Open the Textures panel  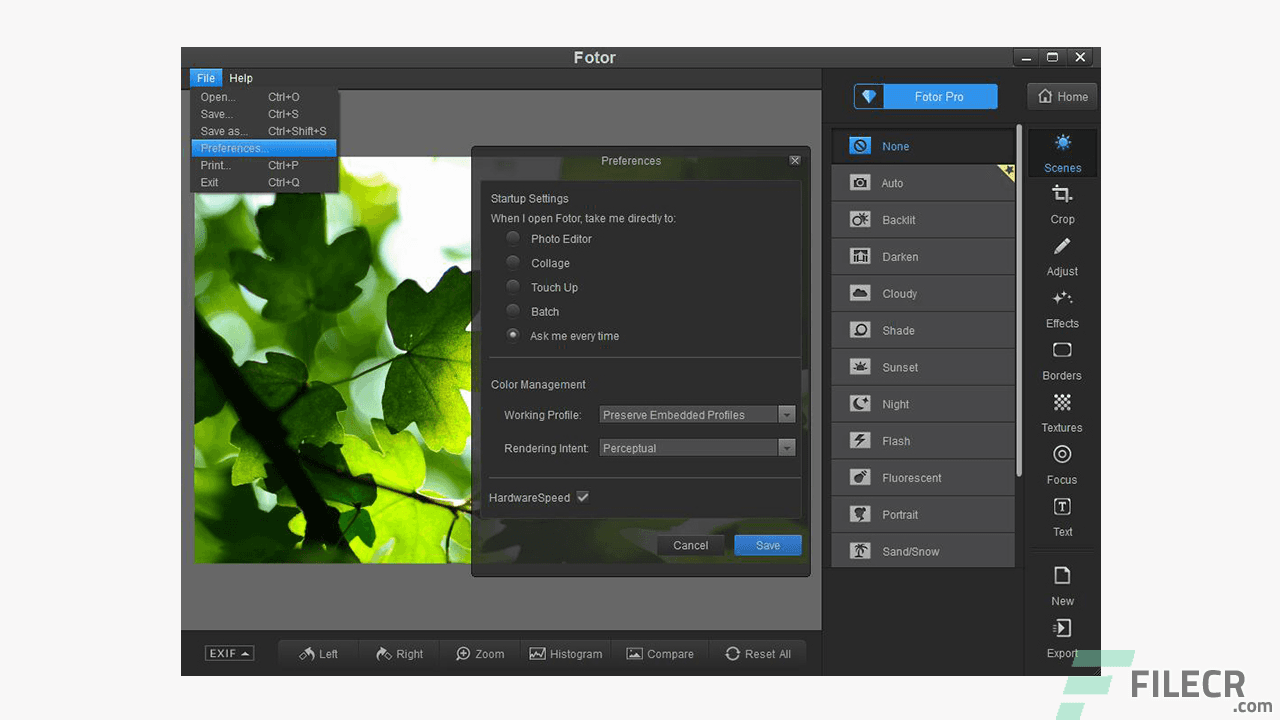pos(1062,412)
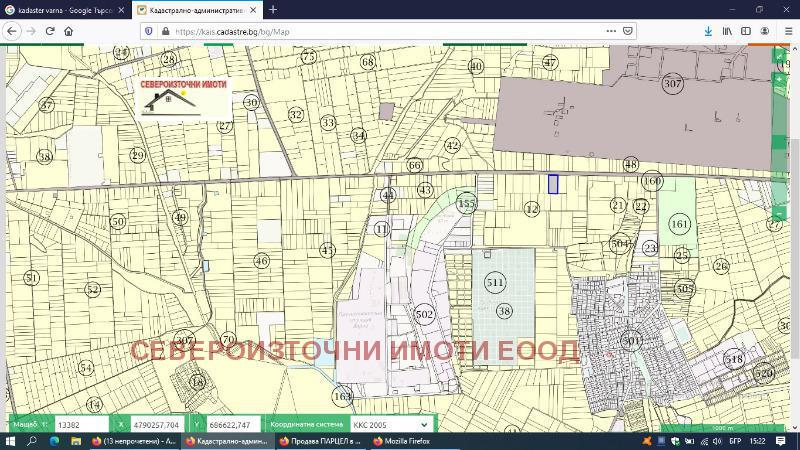Open a new browser tab with plus button
Viewport: 800px width, 450px height.
click(273, 9)
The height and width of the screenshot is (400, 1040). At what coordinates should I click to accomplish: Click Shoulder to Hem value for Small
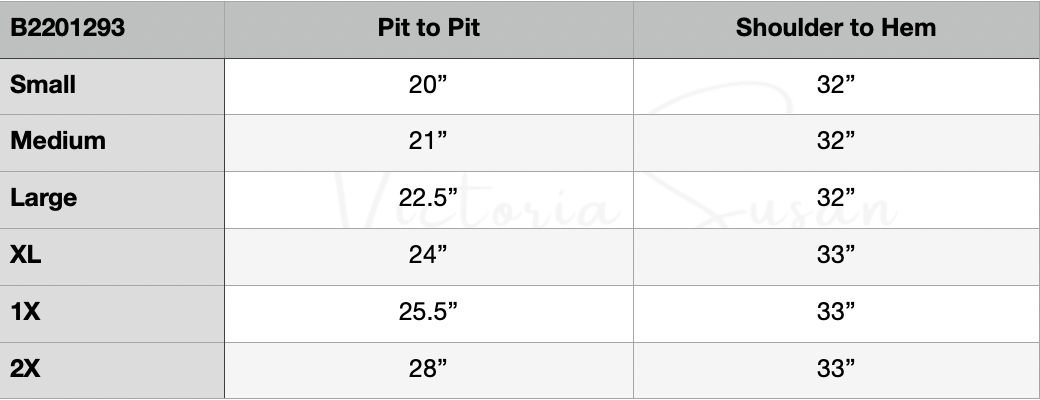pyautogui.click(x=836, y=85)
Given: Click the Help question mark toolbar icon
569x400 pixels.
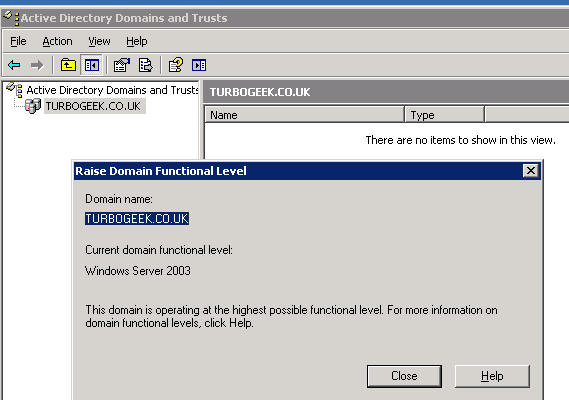Looking at the screenshot, I should (176, 65).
- - -
» How to complete this task:
Retyping is limited to the line with "Given: Click the" and the lines after it in the material above; give them exactly and leave out the pictures.

» Result of the exercise:
Given: Click the Help question mark toolbar icon
569x400 pixels.
Looking at the screenshot, I should (176, 65).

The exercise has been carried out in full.